• PROBLEM DETAILS:
Would you please print the data a second time, exactly as it stands?

======== MATERIAL FOR THIS EXERCISE

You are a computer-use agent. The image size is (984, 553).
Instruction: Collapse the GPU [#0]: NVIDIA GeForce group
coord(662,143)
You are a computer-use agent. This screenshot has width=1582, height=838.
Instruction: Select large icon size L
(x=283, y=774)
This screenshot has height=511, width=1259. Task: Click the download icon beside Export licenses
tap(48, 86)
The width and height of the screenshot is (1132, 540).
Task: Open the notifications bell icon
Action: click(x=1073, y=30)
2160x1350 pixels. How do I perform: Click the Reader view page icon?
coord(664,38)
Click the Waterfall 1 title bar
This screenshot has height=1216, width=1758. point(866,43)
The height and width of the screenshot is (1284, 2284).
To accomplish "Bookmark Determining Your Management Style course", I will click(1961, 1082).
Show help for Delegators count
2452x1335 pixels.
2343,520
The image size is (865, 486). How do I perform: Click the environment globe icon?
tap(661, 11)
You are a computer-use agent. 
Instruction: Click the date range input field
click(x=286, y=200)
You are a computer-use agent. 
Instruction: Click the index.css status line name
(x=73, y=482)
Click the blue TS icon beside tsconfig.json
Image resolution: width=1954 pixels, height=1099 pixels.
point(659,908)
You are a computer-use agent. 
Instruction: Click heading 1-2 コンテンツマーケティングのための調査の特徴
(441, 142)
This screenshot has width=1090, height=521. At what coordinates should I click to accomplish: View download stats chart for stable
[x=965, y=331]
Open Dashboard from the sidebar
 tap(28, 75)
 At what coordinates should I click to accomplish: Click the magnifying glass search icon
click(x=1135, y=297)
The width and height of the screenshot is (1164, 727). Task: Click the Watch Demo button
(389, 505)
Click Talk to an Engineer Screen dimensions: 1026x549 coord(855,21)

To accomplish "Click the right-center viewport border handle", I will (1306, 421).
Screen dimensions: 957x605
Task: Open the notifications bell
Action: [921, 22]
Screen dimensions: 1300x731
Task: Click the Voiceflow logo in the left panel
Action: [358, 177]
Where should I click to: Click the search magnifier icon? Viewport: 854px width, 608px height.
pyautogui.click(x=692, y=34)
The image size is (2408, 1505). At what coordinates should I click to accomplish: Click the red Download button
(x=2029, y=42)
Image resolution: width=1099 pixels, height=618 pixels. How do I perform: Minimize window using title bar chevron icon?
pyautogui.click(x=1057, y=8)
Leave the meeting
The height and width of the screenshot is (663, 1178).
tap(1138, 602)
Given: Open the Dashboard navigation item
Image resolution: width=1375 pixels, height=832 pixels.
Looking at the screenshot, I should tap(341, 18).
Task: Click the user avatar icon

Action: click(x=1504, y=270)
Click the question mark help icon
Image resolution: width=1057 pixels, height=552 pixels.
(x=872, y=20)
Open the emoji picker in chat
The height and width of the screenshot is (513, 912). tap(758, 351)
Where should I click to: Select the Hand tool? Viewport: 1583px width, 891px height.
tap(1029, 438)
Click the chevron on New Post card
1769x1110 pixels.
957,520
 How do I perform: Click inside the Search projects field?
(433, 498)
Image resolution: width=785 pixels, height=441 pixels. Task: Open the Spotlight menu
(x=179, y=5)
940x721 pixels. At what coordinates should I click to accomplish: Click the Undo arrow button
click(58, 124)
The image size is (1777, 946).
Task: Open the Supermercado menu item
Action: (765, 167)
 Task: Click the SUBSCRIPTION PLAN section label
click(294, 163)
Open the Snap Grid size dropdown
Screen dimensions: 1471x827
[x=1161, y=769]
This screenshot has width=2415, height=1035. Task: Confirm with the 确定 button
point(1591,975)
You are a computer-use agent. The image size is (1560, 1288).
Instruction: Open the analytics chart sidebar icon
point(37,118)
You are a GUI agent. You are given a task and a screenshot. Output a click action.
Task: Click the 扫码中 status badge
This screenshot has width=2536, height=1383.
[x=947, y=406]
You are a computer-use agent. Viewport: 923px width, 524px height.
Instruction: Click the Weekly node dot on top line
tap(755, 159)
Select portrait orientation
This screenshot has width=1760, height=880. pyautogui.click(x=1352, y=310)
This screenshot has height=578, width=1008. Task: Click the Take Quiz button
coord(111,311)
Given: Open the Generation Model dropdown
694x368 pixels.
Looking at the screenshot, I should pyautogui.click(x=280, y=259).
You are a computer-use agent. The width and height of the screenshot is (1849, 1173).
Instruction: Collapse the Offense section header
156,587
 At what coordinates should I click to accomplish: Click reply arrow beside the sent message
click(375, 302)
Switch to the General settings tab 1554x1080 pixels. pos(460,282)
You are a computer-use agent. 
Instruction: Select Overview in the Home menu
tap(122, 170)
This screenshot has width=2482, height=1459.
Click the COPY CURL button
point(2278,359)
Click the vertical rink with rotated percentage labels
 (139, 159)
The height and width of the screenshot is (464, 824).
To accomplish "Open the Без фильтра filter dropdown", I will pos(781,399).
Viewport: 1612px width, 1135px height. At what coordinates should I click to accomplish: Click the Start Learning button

================

• TASK OUTPUT:
You are a computer-use agent. The image size is (984, 553).
Instruction: Collapse the GPU [#0]: NVIDIA GeForce group
coord(662,143)
You are a computer-use agent. This screenshot has width=1582, height=838.
Instruction: Select large icon size L
(x=283, y=774)
This screenshot has height=511, width=1259. Task: Click the download icon beside Export licenses
tap(48, 86)
The width and height of the screenshot is (1132, 540).
Task: Open the notifications bell icon
Action: click(x=1073, y=30)
2160x1350 pixels. How do I perform: Click the Reader view page icon?
coord(664,38)
Click the Waterfall 1 title bar
This screenshot has height=1216, width=1758. point(866,43)
The height and width of the screenshot is (1284, 2284).
To accomplish "Bookmark Determining Your Management Style course", I will click(1961, 1082).
Show help for Delegators count
2452x1335 pixels.
2343,520
The image size is (865, 486). How do I perform: Click the environment globe icon?
tap(661, 11)
You are a computer-use agent. 
Instruction: Click the date range input field
click(x=286, y=200)
You are a computer-use agent. 
Instruction: Click the index.css status line name
(x=73, y=482)
Click the blue TS icon beside tsconfig.json
Image resolution: width=1954 pixels, height=1099 pixels.
point(659,908)
You are a computer-use agent. 
Instruction: Click heading 1-2 コンテンツマーケティングのための調査の特徴
(441, 142)
This screenshot has width=1090, height=521. At what coordinates should I click to accomplish: View download stats chart for stable
[x=965, y=331]
Open Dashboard from the sidebar
 tap(28, 75)
 At what coordinates should I click to accomplish: Click the magnifying glass search icon
click(x=1135, y=297)
The width and height of the screenshot is (1164, 727). Task: Click the Watch Demo button
(389, 505)
Click Talk to an Engineer Screen dimensions: 1026x549 coord(855,21)

To accomplish "Click the right-center viewport border handle", I will (1306, 421).
Screen dimensions: 957x605
Task: Open the notifications bell
Action: [921, 22]
Screen dimensions: 1300x731
Task: Click the Voiceflow logo in the left panel
Action: [358, 177]
Where should I click to: Click the search magnifier icon? Viewport: 854px width, 608px height.
pyautogui.click(x=692, y=34)
The image size is (2408, 1505). At what coordinates should I click to accomplish: Click the red Download button
(x=2029, y=42)
Image resolution: width=1099 pixels, height=618 pixels. How do I perform: Minimize window using title bar chevron icon?
pyautogui.click(x=1057, y=8)
Leave the meeting
The height and width of the screenshot is (663, 1178).
tap(1138, 602)
Given: Open the Dashboard navigation item
Image resolution: width=1375 pixels, height=832 pixels.
Looking at the screenshot, I should tap(341, 18).
Task: Click the user avatar icon

Action: click(x=1504, y=270)
Click the question mark help icon
Image resolution: width=1057 pixels, height=552 pixels.
(x=872, y=20)
Open the emoji picker in chat
The height and width of the screenshot is (513, 912). tap(758, 351)
Where should I click to: Select the Hand tool? Viewport: 1583px width, 891px height.
tap(1029, 438)
Click the chevron on New Post card
1769x1110 pixels.
957,520
 How do I perform: Click inside the Search projects field?
(433, 498)
Image resolution: width=785 pixels, height=441 pixels. Task: Open the Spotlight menu
(x=179, y=5)
940x721 pixels. At what coordinates should I click to accomplish: Click the Undo arrow button
click(58, 124)
The image size is (1777, 946).
Task: Open the Supermercado menu item
Action: (765, 167)
 Task: Click the SUBSCRIPTION PLAN section label
click(294, 163)
Open the Snap Grid size dropdown
Screen dimensions: 1471x827
[x=1161, y=769]
This screenshot has width=2415, height=1035. Task: Confirm with the 确定 button
point(1591,975)
You are a computer-use agent. The image size is (1560, 1288).
Instruction: Open the analytics chart sidebar icon
point(37,118)
You are a GUI agent. You are given a task and a screenshot. Output a click action.
Task: Click the 扫码中 status badge
This screenshot has width=2536, height=1383.
[x=947, y=406]
You are a computer-use agent. Viewport: 923px width, 524px height.
Instruction: Click the Weekly node dot on top line
tap(755, 159)
Select portrait orientation
This screenshot has width=1760, height=880. pyautogui.click(x=1352, y=310)
This screenshot has height=578, width=1008. Task: Click the Take Quiz button
coord(111,311)
Given: Open the Generation Model dropdown
694x368 pixels.
Looking at the screenshot, I should pyautogui.click(x=280, y=259).
You are a computer-use agent. The width and height of the screenshot is (1849, 1173).
Instruction: Collapse the Offense section header
156,587
 At what coordinates should I click to accomplish: Click reply arrow beside the sent message
click(375, 302)
Switch to the General settings tab 1554x1080 pixels. pos(460,282)
You are a computer-use agent. 
Instruction: Select Overview in the Home menu
tap(122, 170)
This screenshot has width=2482, height=1459.
Click the COPY CURL button
point(2278,359)
Click the vertical rink with rotated percentage labels
 (139, 159)
The height and width of the screenshot is (464, 824).
To accomplish "Open the Без фильтра filter dropdown", I will pos(781,399).
Viewport: 1612px width, 1135px height. At what coordinates should I click to accomplish: Click the Start Learning button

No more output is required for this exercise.